There have been a couple of times she has gone out of town.  My friends and hubby both encouraged me to go in and do a purge.  But I was very happy not to.

And you children of hoarders know why. Don't you?!

Because she would be spitting mad at me, it would be major work with major yuck, and then in no time flat she'd bring it right back to where it is now.  Pointless.

Rot  now or  Rot later, what does it matter?

Once, dropping off some blankets she had washed and left at our house I was walking out of her now 75% cluttered full apartment and was passing a full paper grocery bag full of near completely brown bananas.  I was mid reach to pick it up and take it out to the dump on my way out when I stopped myself.  She'd hate me.  Even if she let those bananas go liquid before doing anything with them.

She's getting older now and recently I called to tell her I'd pick her up.  I went over there and she didn't answer her door.  So - concerned - I went in.  Right outside the door I could smell food rot.  Moldy food.  Inside I was greeted with a tower of something and right in front was a bag that was topped with a loaf of bread 80% green and white with mold inside the bag.  Didn't look like it was ever opened.

I turned and left it.

Yay for me.

I guess.

But now that the rot and the smell are hitting the red zone - I'm feeling conflicted again.

It's not safe.  It's not healthy.  If she OWNED the home I'd let her rot her happy days away - but she is RENTING.  There are neighbors and owners to consider. Roaches and such . . .

Who do I talk to.  How?  Do I need to at all or just let nature take it's corse?

I don't know today.  I'd like to hear from other COH or professionals that have experience in this.

Opinions?





4 comments:

TC said...

I don't have experience with your situation (yet) but my question is whether you think that she will listen to anyone else. Do you think she might listen to the landlord (fear of being evicted), a social worker (e.g. adult protective services), the health department, etc?

Evilisa said...

I'm wondering the same thing TC. Fear of eviction might force her to do a small purge. Maybe.

I will be surprised if one of her neighbors doesn't complain.

Thalia said...

Are you on the children of hoarders yahoo group?
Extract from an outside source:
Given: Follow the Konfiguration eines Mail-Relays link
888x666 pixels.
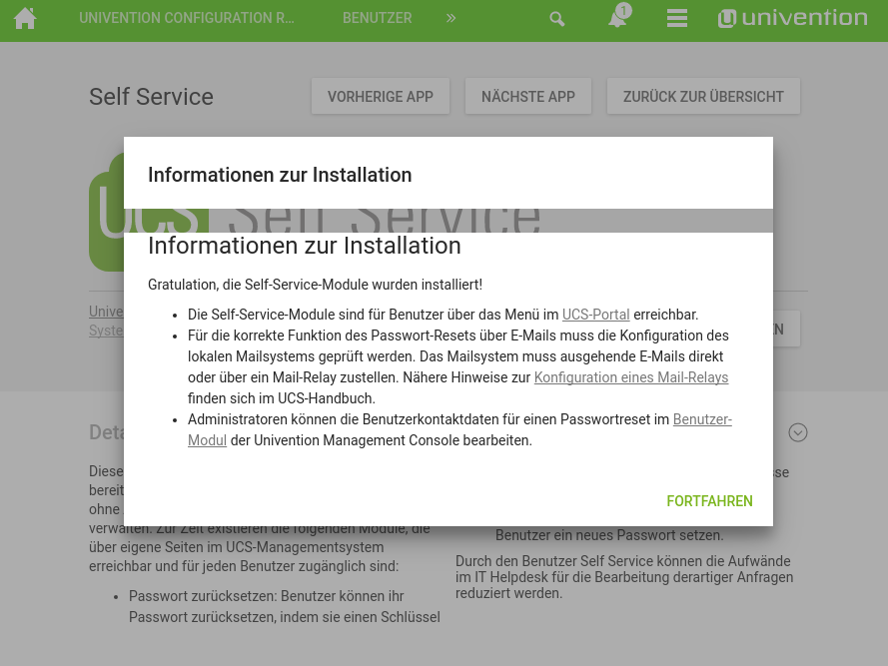Looking at the screenshot, I should pos(630,377).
If you asked the question there you would get so much help and so many different people supporting you. I would guess the short answer is that yes, you can contact the authorities (anonymously, even) about her hoarding being a danger to herself and her neighbors, but it'll depend where you are. There are so many people there with exactly the kind of experience you're asking about; I really very highly recommend the place.

Unknown said...

Today, I feel the same way as what you blogged. Im not saying I dont feel it any other day. But today, I just had to google to feel better that lead me to your blog.
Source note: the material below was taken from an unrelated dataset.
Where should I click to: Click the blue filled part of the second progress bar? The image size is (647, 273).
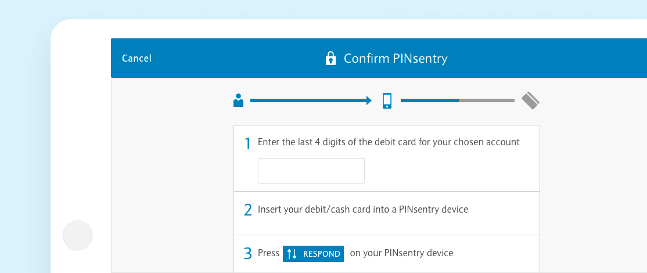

I had this discussion with my sister and she asked me, so whats your formula? I swear there isnt any solution to our mothers problem. Its either we stay out of it or we move out ( in your case, be glad you dont live with her.) They create the problem, and as much as even GOD wants to help them, they are going to refuse. And I swear I dont know why its me that has to feel this resenment, anger, hatred towards her or this filthy house. Its her house, but i live here and despite of her house, I also contribute alot to this house. But because Im not the one who has this hoarding problem, and because this house is owned by her, she wants me to believe, that Im the one who has the problem. That isnt a solution either. So Im just gonna be angry til I can afford to buy a house.